--- START OF Provided records ---
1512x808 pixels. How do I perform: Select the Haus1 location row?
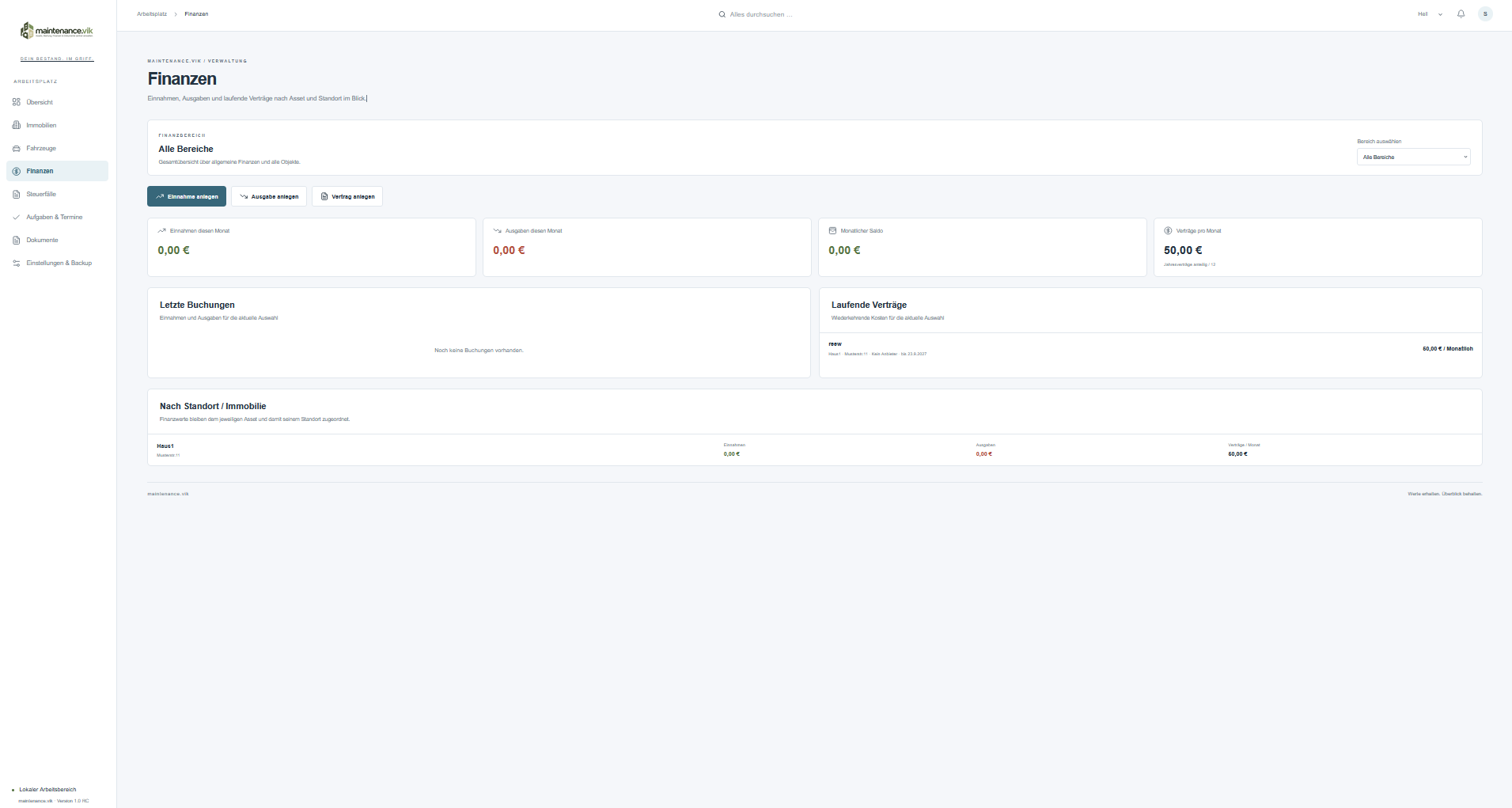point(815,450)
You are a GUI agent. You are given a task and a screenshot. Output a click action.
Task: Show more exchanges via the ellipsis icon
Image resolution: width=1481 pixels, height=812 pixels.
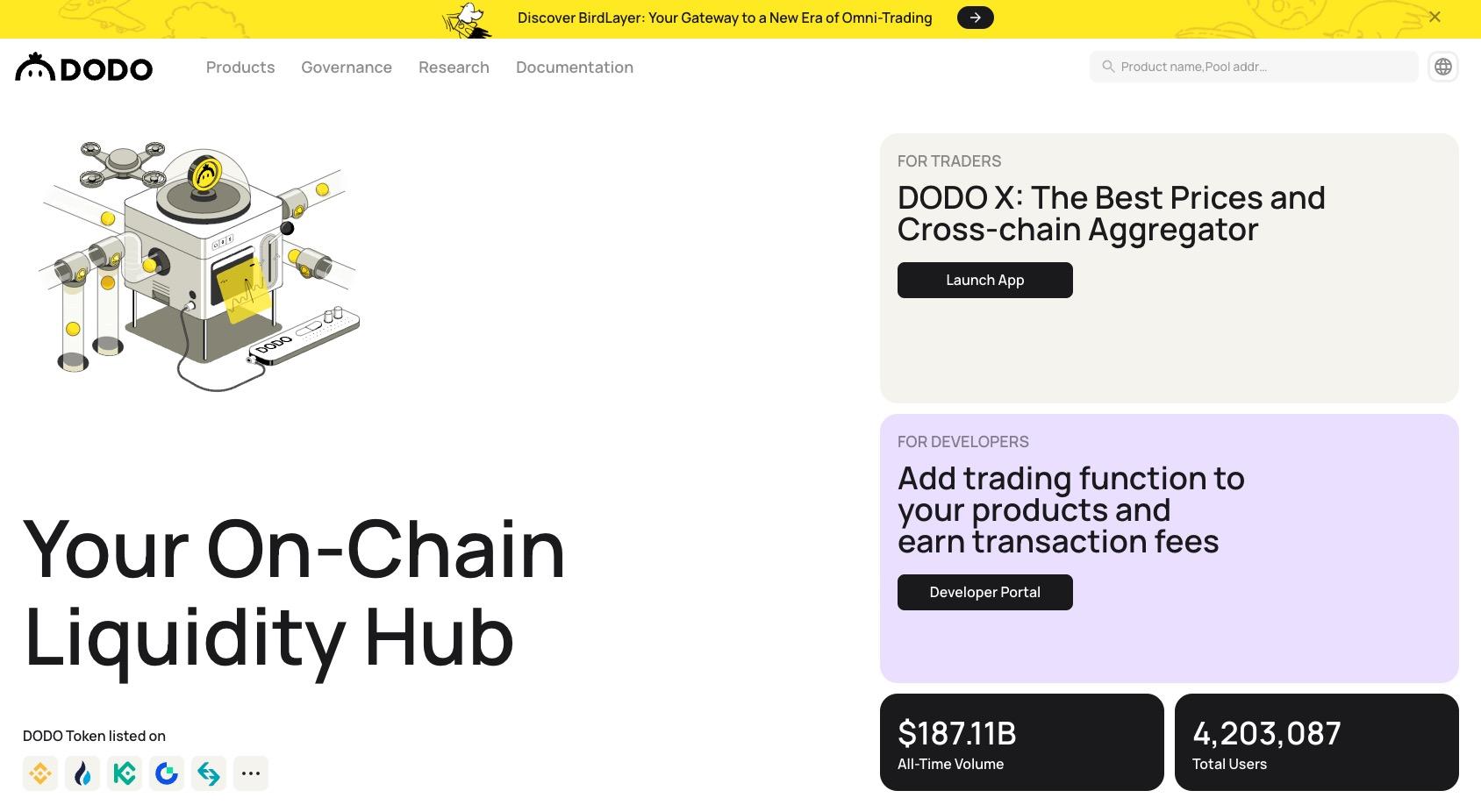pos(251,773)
--- END OF Provided records ---
--- START OF Provided records ---
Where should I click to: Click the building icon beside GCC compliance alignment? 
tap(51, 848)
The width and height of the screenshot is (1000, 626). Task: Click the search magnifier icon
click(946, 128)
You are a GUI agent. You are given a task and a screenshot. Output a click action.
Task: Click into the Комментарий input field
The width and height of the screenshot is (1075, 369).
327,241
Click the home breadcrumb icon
--- END OF Provided records ---
--- START OF Provided records ---
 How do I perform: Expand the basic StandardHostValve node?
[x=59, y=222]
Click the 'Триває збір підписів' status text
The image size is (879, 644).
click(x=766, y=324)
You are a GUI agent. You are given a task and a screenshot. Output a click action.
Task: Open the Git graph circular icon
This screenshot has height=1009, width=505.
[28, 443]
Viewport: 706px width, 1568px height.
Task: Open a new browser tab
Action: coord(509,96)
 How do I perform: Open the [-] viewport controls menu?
--- END OF Provided records ---
■ Work to be completed
Update the items from the line containing "Where should I" through the line containing "Click the home breadcrumb icon" by replacing "icon" with "button" and keeping all else the same. Give back only those lines.

■ Response to the exercise
Where should I click to: Click the building button beside GCC compliance alignment? 
tap(51, 848)
The width and height of the screenshot is (1000, 626). Task: Click the search magnifier button
click(946, 128)
You are a GUI agent. You are given a task and a screenshot. Output a click action.
Task: Click into the Комментарий input field
The width and height of the screenshot is (1075, 369).
327,241
Click the home breadcrumb button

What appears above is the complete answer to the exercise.